A geo-referential portal that allows project team members at all levels to easily access “heavy” infrastructure data is gaining traction in the transportation industry. The project data-sharing solution, called uGRIDD, has been adopted by a dozen agencies in the five years since its development, with more coming on line.

Paul DiGiacobbe, director of geospatial services for Maser Consulting, Red Bank, N.J., says an increasing number of clients are expressing interest, including Kiewit Construction and rail and transit agencies in New York and Pennsylvania.

“We work with heavy data, like mobile LIDAR data. To be able to look at the data, measure and absorb it and be a consumer without having a CAD platform is a pretty big deal,” DiGiacobbe says. “You don’t need special software or a high-powered computer.”

An acronym that stands for “Your Geo-Referenced Infrastructure Data Depository,” uGRIDD offers a web portal that lets clients locate specific infrastructure data by clicking on a map. “One thing all data has in common is location,” says Zhong Chen, founder of Dynasty Group Inc., an engineering and land-surveying firm. “We use that as the primary index—everywhere is somewhere.”

Chen developed uGRIDD five years ago in response to the difficulty users had when wading through oceans of Big Data. “At the project level, especially the capital-improvement level, we collect so many kinds of data. Once the project is done, the data is stored somewhere, and unless something serious happens, no one looks at it again,” he says. “You end up with file cabinets of data information that are a dead weight to the agency. If we can better index the information so we can reuse it, it will bring efficiency.”

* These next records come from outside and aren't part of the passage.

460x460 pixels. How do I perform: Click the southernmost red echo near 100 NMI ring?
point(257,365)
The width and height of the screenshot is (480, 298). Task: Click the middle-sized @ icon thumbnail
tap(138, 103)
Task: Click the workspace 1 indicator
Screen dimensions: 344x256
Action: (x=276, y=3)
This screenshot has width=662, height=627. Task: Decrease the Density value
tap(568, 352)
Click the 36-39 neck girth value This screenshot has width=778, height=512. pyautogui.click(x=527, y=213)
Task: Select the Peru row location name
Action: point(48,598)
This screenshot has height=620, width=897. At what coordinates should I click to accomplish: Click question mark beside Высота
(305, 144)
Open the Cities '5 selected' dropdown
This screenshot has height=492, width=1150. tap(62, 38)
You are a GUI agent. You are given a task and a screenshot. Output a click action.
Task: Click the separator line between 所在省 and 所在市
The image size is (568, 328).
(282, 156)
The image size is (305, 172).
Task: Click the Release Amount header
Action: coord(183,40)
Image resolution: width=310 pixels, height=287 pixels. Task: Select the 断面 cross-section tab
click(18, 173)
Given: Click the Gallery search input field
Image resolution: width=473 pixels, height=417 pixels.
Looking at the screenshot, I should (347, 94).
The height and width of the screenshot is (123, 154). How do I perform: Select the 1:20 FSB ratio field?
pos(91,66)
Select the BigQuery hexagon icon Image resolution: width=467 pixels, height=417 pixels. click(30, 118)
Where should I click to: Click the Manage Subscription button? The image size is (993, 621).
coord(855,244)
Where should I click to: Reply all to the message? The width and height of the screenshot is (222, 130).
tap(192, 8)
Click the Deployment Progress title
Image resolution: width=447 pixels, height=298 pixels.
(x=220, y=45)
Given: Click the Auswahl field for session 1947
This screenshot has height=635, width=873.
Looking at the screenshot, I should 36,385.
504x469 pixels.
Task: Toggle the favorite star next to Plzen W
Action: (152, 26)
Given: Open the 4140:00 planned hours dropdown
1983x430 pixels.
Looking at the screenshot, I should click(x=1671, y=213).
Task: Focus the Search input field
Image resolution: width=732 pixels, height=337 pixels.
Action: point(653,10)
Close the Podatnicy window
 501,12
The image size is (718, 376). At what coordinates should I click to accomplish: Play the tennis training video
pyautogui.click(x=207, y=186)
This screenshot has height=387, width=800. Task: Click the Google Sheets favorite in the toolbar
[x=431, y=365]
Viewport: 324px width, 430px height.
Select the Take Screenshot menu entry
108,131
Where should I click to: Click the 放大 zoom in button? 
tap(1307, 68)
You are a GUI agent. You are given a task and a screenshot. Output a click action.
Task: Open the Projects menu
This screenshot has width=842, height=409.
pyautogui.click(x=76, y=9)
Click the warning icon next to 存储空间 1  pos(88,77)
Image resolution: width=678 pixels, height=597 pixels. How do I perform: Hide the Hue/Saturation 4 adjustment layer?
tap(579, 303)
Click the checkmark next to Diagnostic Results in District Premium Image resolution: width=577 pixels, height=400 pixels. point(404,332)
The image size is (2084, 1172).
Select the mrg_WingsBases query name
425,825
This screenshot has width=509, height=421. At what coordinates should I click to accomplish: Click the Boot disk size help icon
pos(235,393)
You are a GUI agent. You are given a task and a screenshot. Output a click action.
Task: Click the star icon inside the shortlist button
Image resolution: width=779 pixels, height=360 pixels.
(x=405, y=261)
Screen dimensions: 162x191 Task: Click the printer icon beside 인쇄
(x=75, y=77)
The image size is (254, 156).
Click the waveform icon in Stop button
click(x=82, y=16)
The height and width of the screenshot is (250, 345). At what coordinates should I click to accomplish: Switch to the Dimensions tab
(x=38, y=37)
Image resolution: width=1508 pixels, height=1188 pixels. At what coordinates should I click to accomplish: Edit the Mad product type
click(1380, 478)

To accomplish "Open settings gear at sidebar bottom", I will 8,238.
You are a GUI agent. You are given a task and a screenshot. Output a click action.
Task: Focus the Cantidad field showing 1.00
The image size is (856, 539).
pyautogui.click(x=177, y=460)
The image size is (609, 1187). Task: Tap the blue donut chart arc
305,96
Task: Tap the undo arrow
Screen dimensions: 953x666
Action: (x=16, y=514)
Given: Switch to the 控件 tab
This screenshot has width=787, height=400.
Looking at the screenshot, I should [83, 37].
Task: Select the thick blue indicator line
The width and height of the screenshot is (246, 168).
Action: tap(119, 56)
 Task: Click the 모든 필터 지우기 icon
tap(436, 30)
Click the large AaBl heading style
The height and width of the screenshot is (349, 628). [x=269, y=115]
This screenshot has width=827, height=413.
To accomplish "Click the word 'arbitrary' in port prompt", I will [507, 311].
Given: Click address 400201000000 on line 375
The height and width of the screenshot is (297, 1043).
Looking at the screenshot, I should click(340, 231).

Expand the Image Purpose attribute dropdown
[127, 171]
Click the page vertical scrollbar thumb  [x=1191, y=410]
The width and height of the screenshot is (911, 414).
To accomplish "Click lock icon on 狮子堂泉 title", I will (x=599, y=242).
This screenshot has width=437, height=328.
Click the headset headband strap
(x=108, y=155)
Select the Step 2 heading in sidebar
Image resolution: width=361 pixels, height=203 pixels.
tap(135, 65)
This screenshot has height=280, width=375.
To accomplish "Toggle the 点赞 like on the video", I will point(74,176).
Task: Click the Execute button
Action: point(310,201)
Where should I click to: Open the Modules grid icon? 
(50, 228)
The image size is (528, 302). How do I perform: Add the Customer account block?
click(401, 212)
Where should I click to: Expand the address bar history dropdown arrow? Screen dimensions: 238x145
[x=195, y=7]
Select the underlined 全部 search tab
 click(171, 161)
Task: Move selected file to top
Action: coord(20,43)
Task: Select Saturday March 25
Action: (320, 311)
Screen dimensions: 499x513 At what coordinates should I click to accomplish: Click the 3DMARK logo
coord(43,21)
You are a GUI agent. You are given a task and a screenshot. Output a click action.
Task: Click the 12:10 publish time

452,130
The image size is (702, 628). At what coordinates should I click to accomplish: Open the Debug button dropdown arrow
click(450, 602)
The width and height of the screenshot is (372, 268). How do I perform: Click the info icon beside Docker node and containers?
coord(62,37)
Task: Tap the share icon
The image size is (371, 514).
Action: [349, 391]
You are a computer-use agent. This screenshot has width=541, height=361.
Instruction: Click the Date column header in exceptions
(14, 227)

Non-specialized users can avoid traditional GIS approaches to publishing and finding infrastructure data, says Steve Schlickman, a uGRIDD spokesman. “The GIS process requires highly trained professionals and is both time- and labor-consuming. Only a limited amount of data can be processed and shared on the GIS platform. With uGRIDD, very little training allows anyone to show, share and host the data. And with just basic browser skills, anyone can easily find the data.”

uGRIDD’s suite of products includes uSHOW, which creates individual web pages for project data that have interactive maps; uKAN, which offers advanced features such as map navigation bars and location synchronization; uFIND, which includes location-based searches for project data; uSHARE, which provides repeatable searches as a project’s data sets evolve; and uPANO, which provides a panoramic viewing interface for LiDAR data, photos and 3D models. 

When he learned about uGRIDD three years ago, DiGiacobbe says he had concerns about the limits within a 3G network world. But now, with 4G ubiquitous to devices, “it’s amazing how quickly you can break up piles of data into pieces,” he says. “You can zoom in and view a data pile, and what you’re looking for pops up in seconds.”

Users log into the portal, zoom in on the map where the infrastructure system is located and can click on any location along the system—for example, a highway or a track alignment. They can take a virtual walk-through along the alignment and stop at any point to gather more information about a specific section or asset. They can download the information for further analysis and updating, as well.

To gather and store the data, uGRIDD charges $100 per map unit a year. “When mobile LIDAR first came out, you needed massive back-office space” to process the data, notes DiGiacobbe. A $1-million job to survey a rail system included about $20,000 for uGRIDD, he says.